Cell Phones

Dean May deanmay at pianorebuilders.com
Fri May 26 19:24:33 MDT 2006


>>I've split the difference. I keep my land line because I've had the same 
>>number for 27 years, but I auto-forward all incoming calls to my cell 
>>phone.

You can port your land line number to a cell phone and cancel the land line.
My brother has done this, and I know others who have. If you do that with
your business line you will lose your "free" yellow page listing. 

Dean
Dean May             cell 812.239.3359
PianoRebuilders.com   812.235.5272
Terre Haute IN  47802


-----Original Message-----
From: pianotech-bounces at ptg.org [mailto:pianotech-bounces at ptg.org] On Behalf
Of Mark Schecter
Sent: Friday, May 26, 2006 1:48 PM
To: joegarrett at earthlink.net; Pianotech List
Subject: Re: Cell Phones


John Formsma wrote:
> I recently canceled my home line and have begun to use the cell phone
> exclusively.
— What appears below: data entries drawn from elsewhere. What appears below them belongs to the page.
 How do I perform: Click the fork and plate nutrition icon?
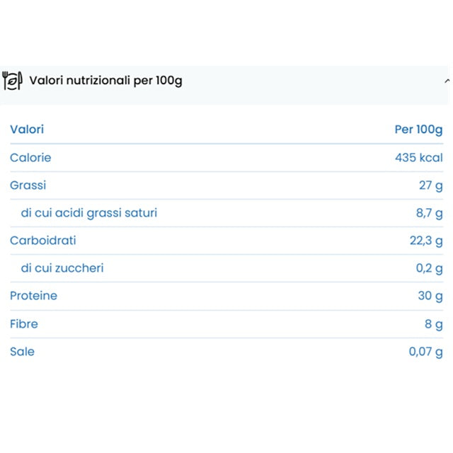pyautogui.click(x=12, y=81)
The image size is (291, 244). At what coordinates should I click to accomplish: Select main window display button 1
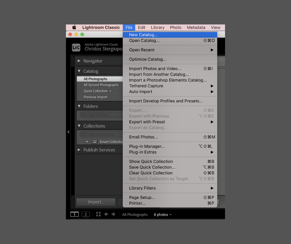point(74,214)
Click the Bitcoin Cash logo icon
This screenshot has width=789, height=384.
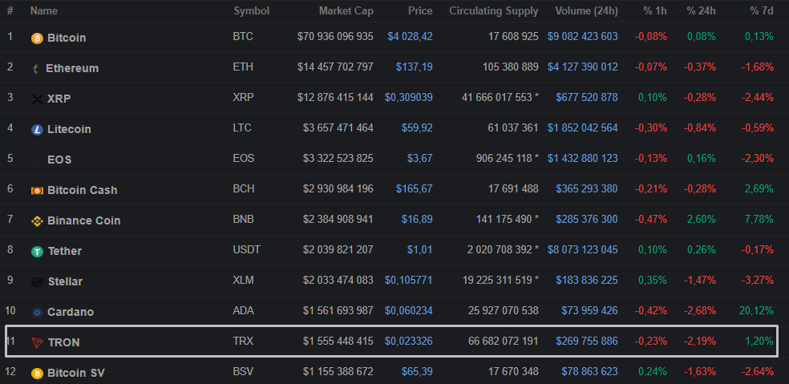(x=37, y=190)
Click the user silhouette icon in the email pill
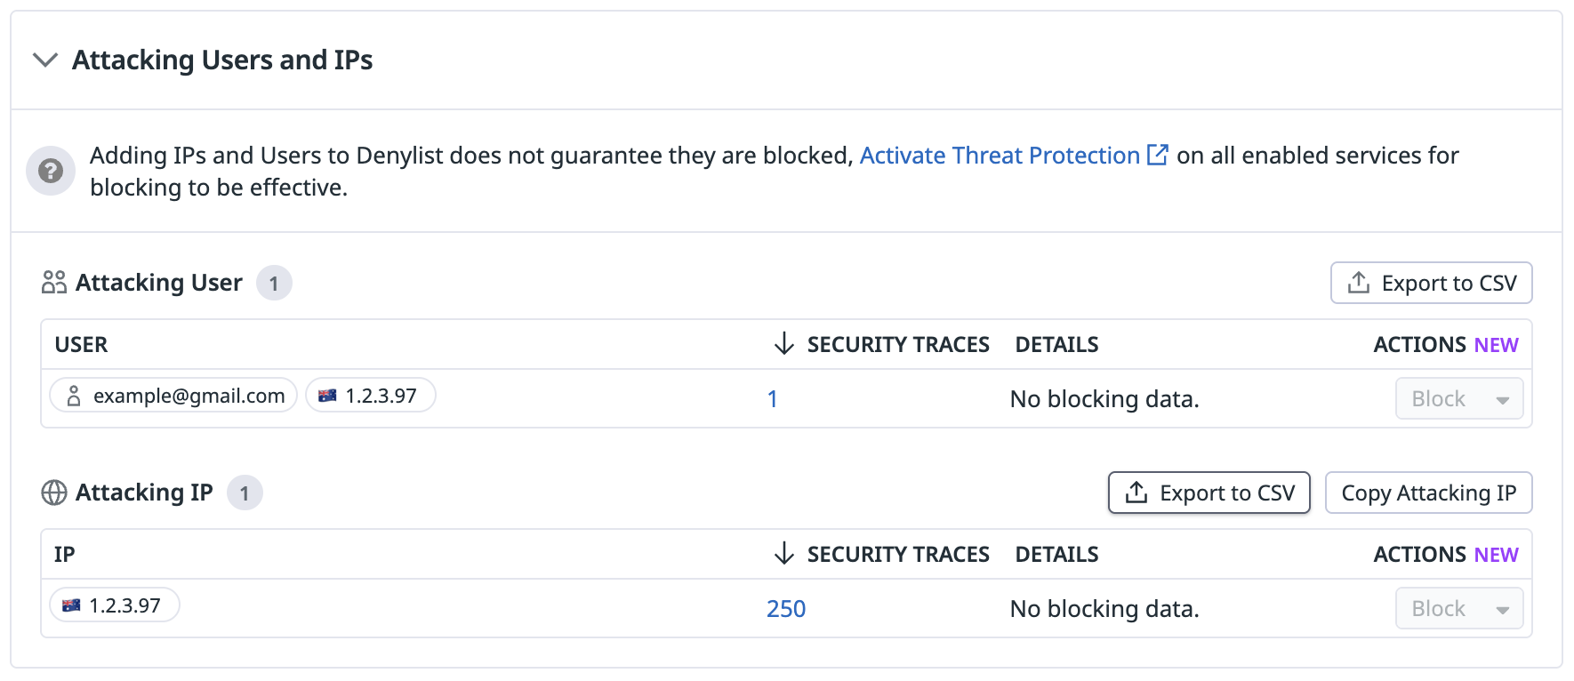The width and height of the screenshot is (1574, 681). (x=74, y=396)
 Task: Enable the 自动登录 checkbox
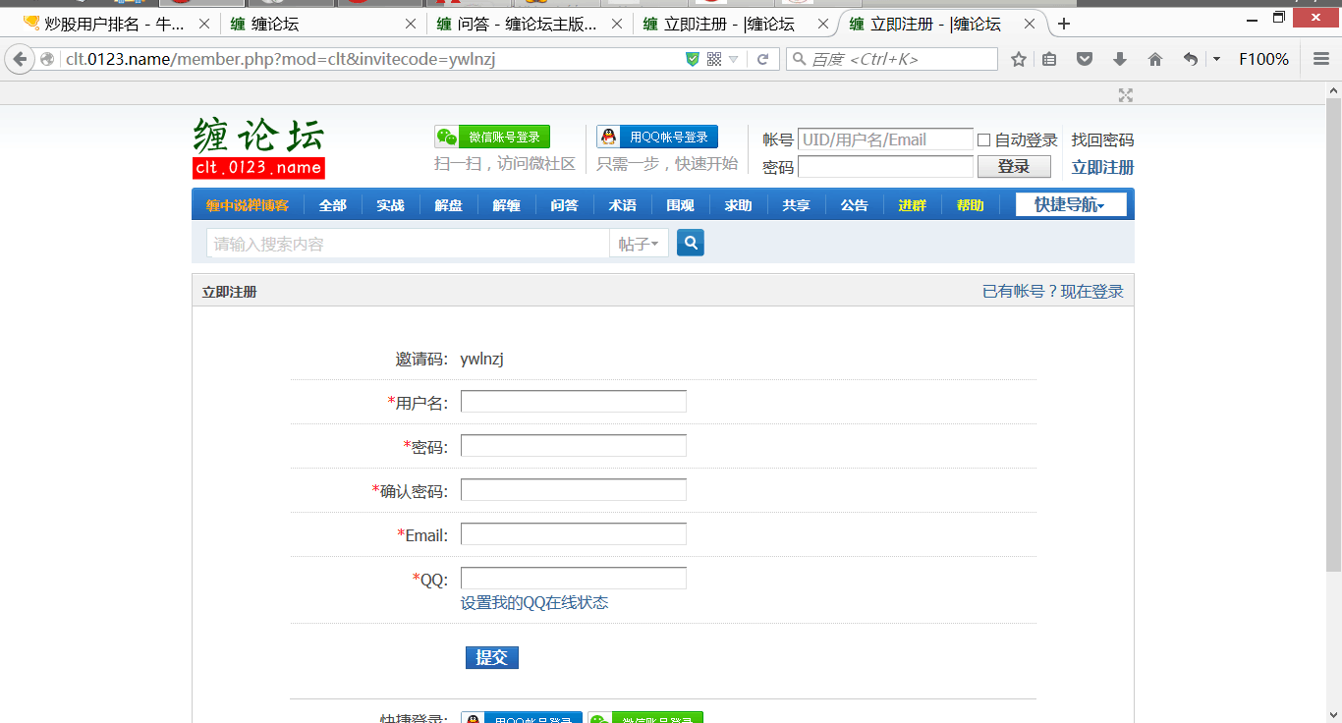(x=983, y=140)
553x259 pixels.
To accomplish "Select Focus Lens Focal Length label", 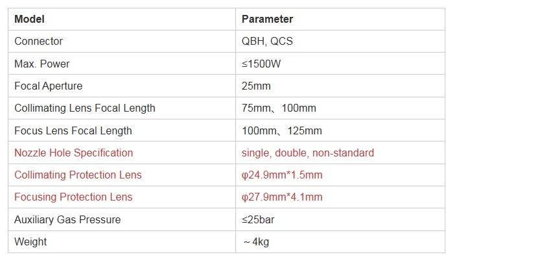I will pos(73,130).
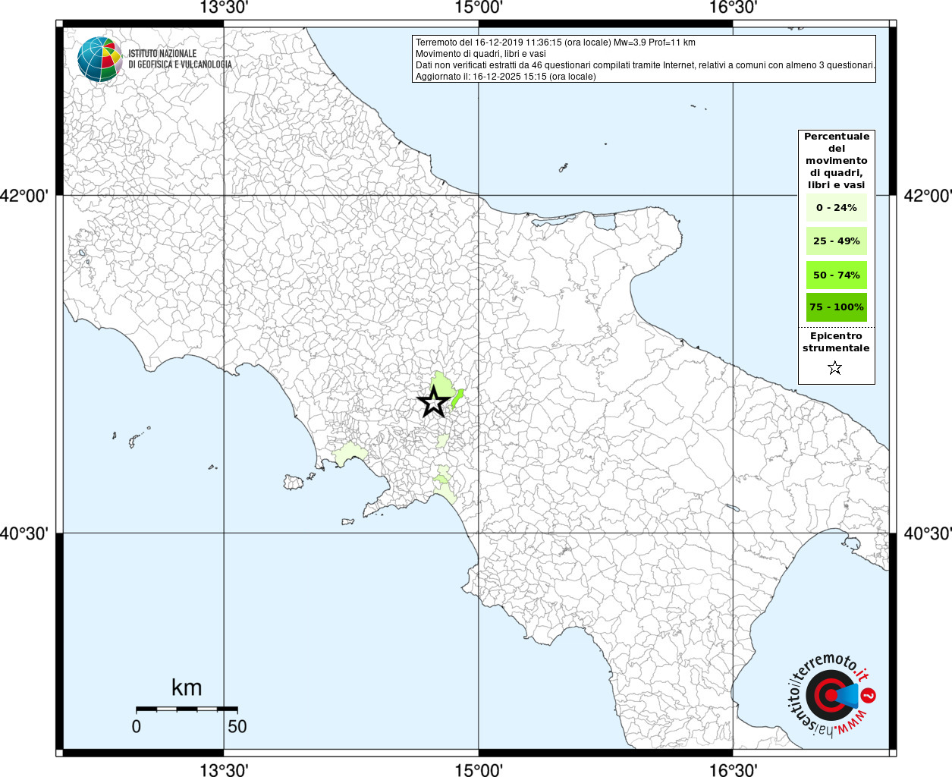Screen dimensions: 952x777
Task: Select the 50 - 74% legend swatch
Action: (836, 275)
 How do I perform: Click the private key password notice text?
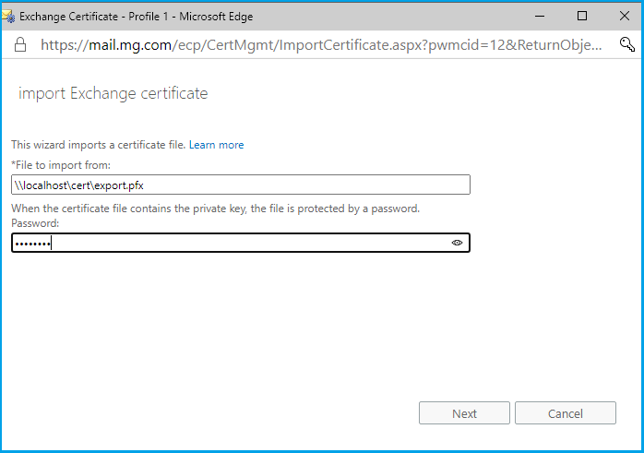215,209
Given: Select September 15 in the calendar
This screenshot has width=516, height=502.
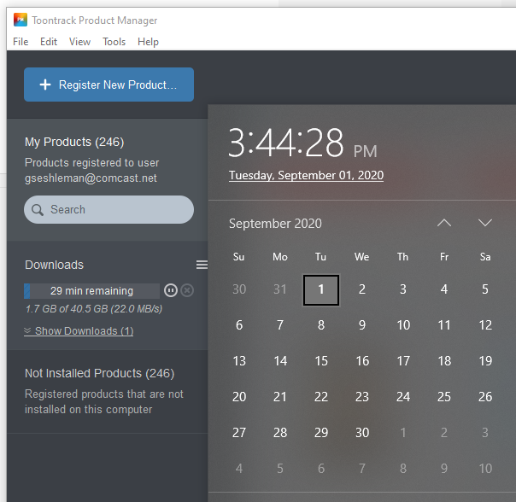Looking at the screenshot, I should click(x=321, y=361).
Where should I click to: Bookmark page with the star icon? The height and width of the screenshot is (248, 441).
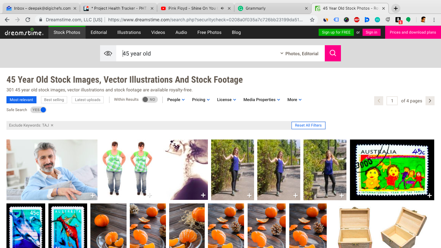312,20

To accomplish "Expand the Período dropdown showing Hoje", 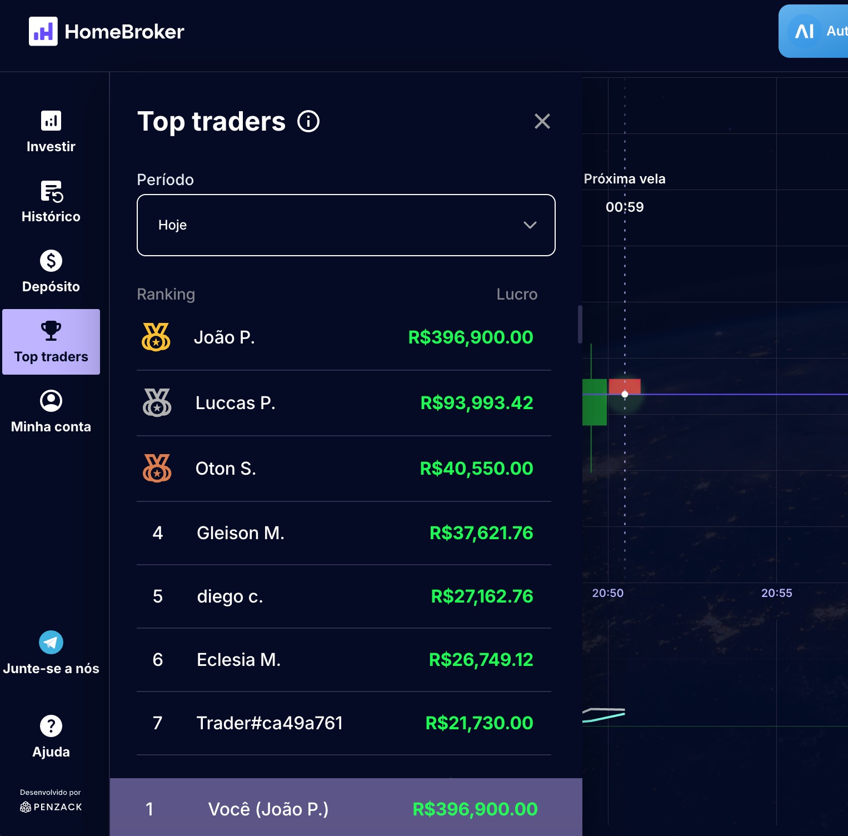I will (x=346, y=225).
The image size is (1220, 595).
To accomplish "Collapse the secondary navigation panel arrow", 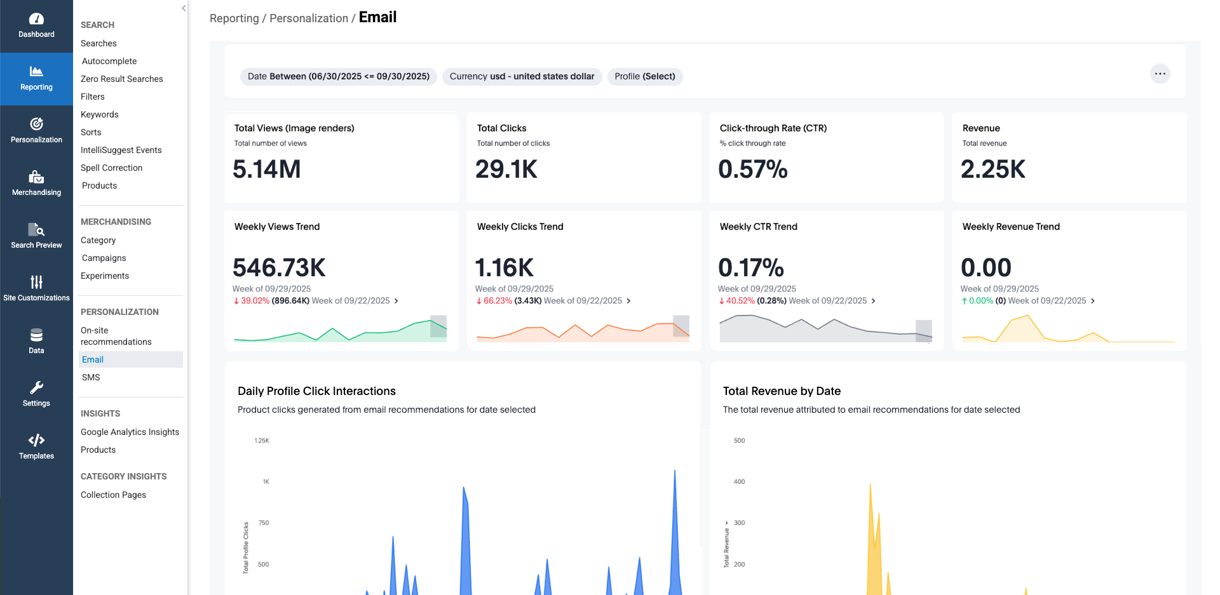I will (184, 8).
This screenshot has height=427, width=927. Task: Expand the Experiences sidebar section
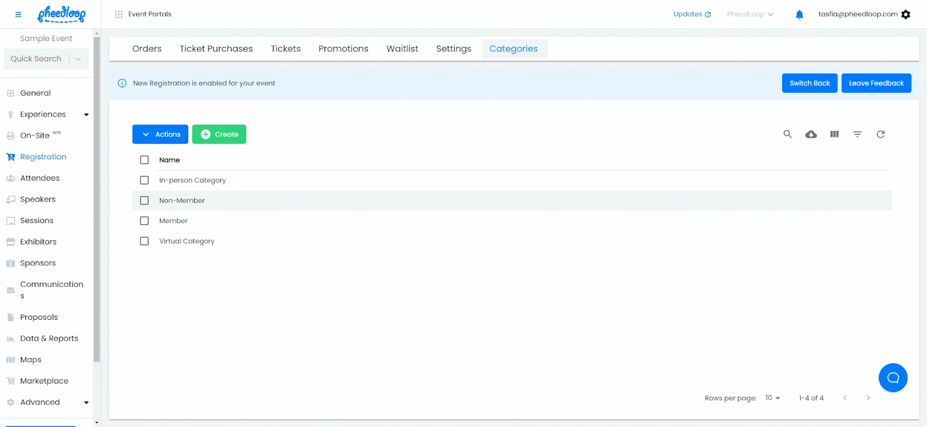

For the last 1.5 years, I've had my cell phone number on my
> invoices as the only contact number. This way, people can contact me
> directly and not have to leave a message at home. I carry the cell with
me,
> though.

and Joseph Garrett wrote:
> John,
> That's all well and good...unless you live/work in an area that is what 
> I call "Cell/Hell". A lot of my clients live in the Pucker Brush. Of 
> course, you can have the Voice Mail thingee, but you first have to be in 
> an area that has a Signal, so that you can call them back! I will go 
> several days where I'm in areas that my cell has no signal! Soooo....I 
> have to wait until I'm home to call back. (My cell phone gets no signal 
> at home, either!) For all of you Big City types, I guess a Cell is the 
> way to go, however.

I've split the difference. I keep my land line because I've had the same 
number for 27 years, but I auto-forward all incoming calls to my cell 
phone. If I don't answer the cell for whatever reason (busy, range, 
etc.) the call goes to voice mail. I don't have a physical answering 
machine at all, and for (I think) $2/month, I can access voice mail from 
any land line anywhere.

Outgoing long-distance calls I make from the cell for no charge except 
usage of prepaid minutes, and no charge for anything at all after 7pm. 
By keeping the same land line, I can change cell phone numbers with very 
little impact, except to people who recognize my calls by my caller ID.

In the future, I might take my land line number and transfer it to my 
cell, if they'll let me do that with a business line, but so far haven't 
pressed it because I have my broadband internet through that land line 
number, and frankly I don't feel like working through the inevitable 
reconfiguration hassles of moving the internet to the non-business line.